ARMED Basque separatist group ETA said on Sunday it intended to strike economic and tourist interests in Spain and warned foreign tourists not to visit the Mediterranean nation. “In 2003, ETA will once again strike hard against the Spanish tourist industry and it cannot guarantee that anyone who enters the war zone will not be injured,” an ETA statement published in Basque nationalist newpaper Gara on Sunday said. In the statement, ETA claimed responsibility for eight attacks between June 14 and July 22, including two bombs which tore through hotels in the popular foreign tourist resorts of Benidorm and Alicante and injured 13 people.
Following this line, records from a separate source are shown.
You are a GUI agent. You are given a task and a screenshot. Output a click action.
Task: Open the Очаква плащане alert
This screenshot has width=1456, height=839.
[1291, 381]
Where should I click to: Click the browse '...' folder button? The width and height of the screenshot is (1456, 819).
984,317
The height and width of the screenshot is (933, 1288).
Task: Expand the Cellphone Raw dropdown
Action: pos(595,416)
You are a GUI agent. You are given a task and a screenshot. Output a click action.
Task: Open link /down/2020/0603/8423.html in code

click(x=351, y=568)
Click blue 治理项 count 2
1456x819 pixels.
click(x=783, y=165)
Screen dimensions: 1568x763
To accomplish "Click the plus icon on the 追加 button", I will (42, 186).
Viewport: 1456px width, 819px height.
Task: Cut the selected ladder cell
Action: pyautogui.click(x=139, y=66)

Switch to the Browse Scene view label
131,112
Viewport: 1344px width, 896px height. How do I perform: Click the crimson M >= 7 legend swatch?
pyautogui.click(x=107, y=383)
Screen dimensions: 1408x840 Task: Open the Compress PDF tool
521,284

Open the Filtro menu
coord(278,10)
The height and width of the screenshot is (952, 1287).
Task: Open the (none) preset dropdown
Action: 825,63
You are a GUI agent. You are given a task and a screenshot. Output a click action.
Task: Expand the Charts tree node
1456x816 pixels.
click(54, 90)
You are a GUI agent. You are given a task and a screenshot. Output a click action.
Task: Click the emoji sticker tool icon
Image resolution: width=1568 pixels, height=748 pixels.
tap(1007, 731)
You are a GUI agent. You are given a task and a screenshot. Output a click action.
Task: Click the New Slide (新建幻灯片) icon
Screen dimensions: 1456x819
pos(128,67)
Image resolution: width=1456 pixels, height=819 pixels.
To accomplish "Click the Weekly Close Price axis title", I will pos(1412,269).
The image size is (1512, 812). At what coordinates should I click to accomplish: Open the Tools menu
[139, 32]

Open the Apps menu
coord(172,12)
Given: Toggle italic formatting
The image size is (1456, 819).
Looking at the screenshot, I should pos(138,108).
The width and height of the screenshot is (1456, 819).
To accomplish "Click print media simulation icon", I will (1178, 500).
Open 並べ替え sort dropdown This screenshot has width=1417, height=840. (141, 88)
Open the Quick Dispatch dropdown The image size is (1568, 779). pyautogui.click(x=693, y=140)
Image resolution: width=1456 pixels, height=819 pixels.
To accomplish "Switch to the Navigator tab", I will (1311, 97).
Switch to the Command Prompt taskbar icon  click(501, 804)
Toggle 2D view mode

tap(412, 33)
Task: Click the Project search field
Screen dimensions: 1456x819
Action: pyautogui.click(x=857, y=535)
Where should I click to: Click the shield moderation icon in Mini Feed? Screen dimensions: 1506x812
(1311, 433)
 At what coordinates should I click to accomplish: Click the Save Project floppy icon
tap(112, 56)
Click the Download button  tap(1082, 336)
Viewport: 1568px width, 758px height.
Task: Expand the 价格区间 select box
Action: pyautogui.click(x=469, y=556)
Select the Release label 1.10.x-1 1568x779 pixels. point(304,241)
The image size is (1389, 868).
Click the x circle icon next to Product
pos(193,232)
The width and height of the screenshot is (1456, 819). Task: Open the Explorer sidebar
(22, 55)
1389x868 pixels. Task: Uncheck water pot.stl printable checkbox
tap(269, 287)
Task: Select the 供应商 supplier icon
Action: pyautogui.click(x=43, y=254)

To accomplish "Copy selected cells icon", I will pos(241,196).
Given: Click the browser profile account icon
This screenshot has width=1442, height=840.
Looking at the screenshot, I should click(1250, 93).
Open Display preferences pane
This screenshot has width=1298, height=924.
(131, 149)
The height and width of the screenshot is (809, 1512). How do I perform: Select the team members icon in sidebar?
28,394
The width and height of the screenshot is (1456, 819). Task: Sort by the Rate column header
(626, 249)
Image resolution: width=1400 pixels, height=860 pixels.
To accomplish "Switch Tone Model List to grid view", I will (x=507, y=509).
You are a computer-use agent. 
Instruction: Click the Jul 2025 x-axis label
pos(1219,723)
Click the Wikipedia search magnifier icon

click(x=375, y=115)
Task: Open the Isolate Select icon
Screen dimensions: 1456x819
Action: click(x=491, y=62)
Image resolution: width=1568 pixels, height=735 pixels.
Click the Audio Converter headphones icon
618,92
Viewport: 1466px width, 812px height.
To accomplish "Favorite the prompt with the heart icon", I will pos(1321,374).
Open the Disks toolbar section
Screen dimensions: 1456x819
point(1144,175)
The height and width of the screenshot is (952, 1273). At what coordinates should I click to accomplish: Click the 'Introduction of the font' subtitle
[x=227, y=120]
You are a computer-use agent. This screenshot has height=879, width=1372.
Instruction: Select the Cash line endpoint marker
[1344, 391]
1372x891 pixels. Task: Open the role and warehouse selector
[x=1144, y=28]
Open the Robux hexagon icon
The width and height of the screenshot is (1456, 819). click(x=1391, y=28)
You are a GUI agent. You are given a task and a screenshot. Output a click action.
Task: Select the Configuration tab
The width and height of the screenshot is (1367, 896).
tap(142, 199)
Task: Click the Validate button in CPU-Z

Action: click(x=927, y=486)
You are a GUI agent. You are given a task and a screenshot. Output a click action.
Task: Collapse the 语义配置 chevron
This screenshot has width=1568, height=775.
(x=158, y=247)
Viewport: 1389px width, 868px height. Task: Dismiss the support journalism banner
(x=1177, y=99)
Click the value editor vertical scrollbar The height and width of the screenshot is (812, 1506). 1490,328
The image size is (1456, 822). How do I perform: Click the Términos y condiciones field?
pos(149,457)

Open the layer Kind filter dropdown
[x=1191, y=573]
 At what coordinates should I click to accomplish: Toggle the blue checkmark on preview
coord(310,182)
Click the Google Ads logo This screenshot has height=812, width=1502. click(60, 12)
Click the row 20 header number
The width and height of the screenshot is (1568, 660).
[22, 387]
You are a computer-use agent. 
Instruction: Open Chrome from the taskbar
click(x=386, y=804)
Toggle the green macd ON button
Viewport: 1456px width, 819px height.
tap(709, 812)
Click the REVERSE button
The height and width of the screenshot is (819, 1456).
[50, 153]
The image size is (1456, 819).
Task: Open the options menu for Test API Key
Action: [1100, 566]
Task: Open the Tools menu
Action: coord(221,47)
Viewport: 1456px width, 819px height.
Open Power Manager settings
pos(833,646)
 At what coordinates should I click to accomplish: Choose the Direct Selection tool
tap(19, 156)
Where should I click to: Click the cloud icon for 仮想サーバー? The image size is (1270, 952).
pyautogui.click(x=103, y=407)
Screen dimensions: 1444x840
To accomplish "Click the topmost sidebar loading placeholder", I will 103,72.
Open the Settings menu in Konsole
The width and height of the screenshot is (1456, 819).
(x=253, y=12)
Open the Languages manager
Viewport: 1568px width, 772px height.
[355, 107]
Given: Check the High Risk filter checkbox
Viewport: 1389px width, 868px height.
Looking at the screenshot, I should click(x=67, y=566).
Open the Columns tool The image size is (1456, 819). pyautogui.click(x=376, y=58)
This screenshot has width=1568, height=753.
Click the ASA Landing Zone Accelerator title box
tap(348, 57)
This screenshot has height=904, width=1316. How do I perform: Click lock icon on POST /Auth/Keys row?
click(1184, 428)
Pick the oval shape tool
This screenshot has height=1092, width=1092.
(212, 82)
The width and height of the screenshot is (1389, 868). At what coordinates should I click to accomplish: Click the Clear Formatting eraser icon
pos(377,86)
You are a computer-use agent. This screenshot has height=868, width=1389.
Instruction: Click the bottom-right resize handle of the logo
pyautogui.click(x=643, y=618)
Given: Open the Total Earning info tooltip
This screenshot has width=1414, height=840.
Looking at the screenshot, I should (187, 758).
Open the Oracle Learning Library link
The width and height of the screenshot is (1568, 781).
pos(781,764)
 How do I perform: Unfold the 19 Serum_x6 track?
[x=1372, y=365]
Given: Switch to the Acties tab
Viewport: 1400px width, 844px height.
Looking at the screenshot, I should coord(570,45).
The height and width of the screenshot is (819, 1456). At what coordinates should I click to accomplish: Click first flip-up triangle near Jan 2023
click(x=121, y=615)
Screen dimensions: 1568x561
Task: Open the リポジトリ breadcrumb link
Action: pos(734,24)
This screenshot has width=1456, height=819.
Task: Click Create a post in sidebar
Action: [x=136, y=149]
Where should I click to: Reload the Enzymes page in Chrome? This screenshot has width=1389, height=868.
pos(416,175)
Branded a terrorist organisation by the United States and the European Union, ETA referred to a letter it sent last year to foreign tour operators, journalists and embassies warning that it would target holiday resorts and tourist interests. The armed group reiterated “the personal risk which (foreign tourists) will run if they choose Spain as a holiday destination.” ETA has killed more than 840 people since 1968 in a bloody campaign for an independent Basque state in northern Spain and southwest France. This summer ETA has appeared to step up the frequency of its attacks, despite claims by Spanish and French police that they have arrested several leaders of the armed group. In its statement, ETA blamed Spanish authorities for the injuries caused by the July 22 bomb in Alicante, saying they had reacted too slowly to a warning before the attack. The British Foreign Office has already warned British travellers of the risk of ETA terrorism when they travel to Spain.
The warning, on the Foreign Office website, was updated last week to include the bombings on mainland tourist resorts.
The Asociation of British Travel Agents was quoted as saying recently that the bombings would not deter British tourists.